You can find playlists geared to these types of workouts by switching from the main channel page to the "Playlist" page on the navigation bar.

It's harder to find niche strength training formats—for instance, high-intensity interval training—than it was on CosmoBody's subscription model, but you can sort through all the video options by using the "Videos" tab on the navigation bar. 

CosmoBody trainers tend toward the "celebrity" variety, including Tara Stiles and Adam Rosante,  and workouts tend toward short—typically no more than 30 minutes.

There are also a number of lifestyle videos and tips accessible through the playlists tab, including food, love, and beauty content.

The Pros

CosmoBody's done a great job with quality. The video and sound is excellent, and the workouts are easy to follow along with. They've gone above and beyond to source trainers with big names to help draw people in and keep them interested.

I've tried a number of the workouts, including yoga, HIIT, and dance, and as usual, I found myself personally drawn toward interval training workouts.
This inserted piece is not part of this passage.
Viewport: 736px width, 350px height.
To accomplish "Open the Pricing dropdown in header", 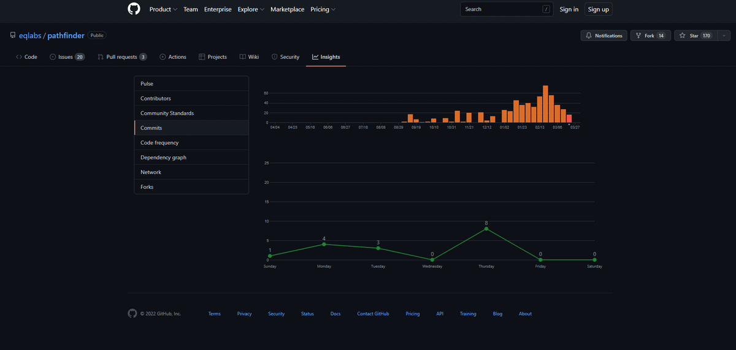I will coord(323,10).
I was incredibly impressed with Adam Rosante's training skills, and even though he talks a lot during each workout, I wasn't annoyed by his banter. In fact, I found him quite motivating.
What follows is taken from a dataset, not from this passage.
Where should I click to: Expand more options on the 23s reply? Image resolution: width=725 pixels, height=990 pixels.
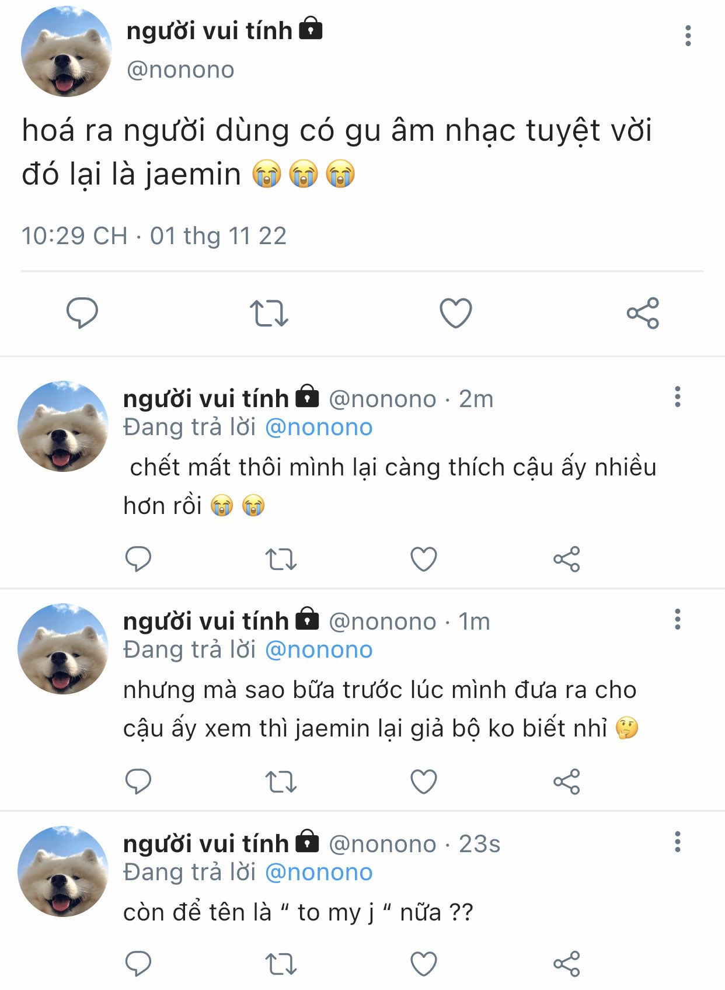click(x=677, y=842)
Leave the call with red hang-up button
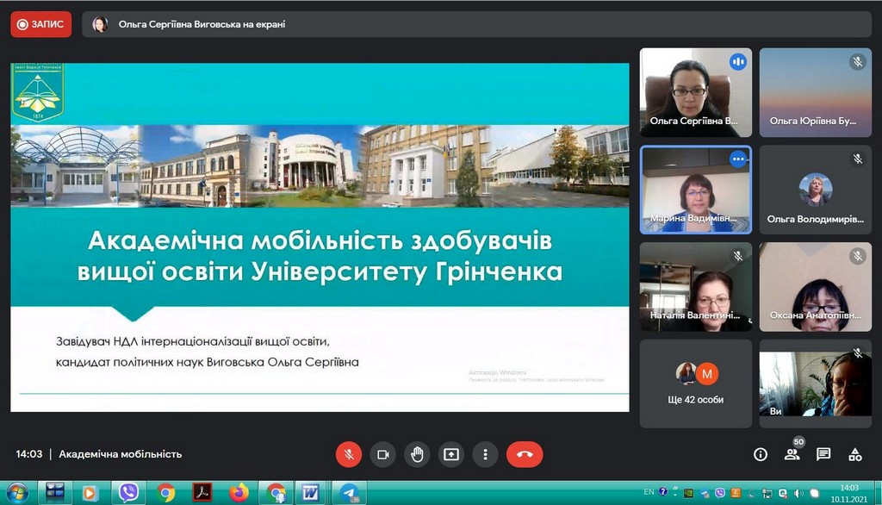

I can't say I had the same experience with every workout I tried, but the fact that there are so many different programs and trainers to choose from made it easy to find options I liked.

Even though the new YouTube playlists aren't as easy to navigate as the previous subscription program, I had no problem finding the workouts I wanted to try. And with more than 200 videos to access and try, there's plenty of variety to help keep routines from getting stale. 

The Cons

As mentioned, I'm not a fan of every trainer.

I tried a Tara Stiles yoga routine, and simply didn't enjoy it. She's a good instructor, but I found her voice grating and her chatter with the other demonstrators distracting. That said, I would do her programs again simply because the routines themselves are good.

Astrid Swan McGuire is a different story. I followed one of her strength training workouts and was not impressed. Beyond the inane conversation she had with her backup demonstrator, the exercises she led didn't make sense, she lost track of where she was, failed to perform some of the same moves equally to each side, and just didn't deliver a solid workout.

I was left asking myself, "Is she even certified?" Apparently she is, but I won't try another one of her routines.

All-in-all, most trainers are high-quality and good at what they do, but you might have to try several workouts before figuring out which ones you want to use.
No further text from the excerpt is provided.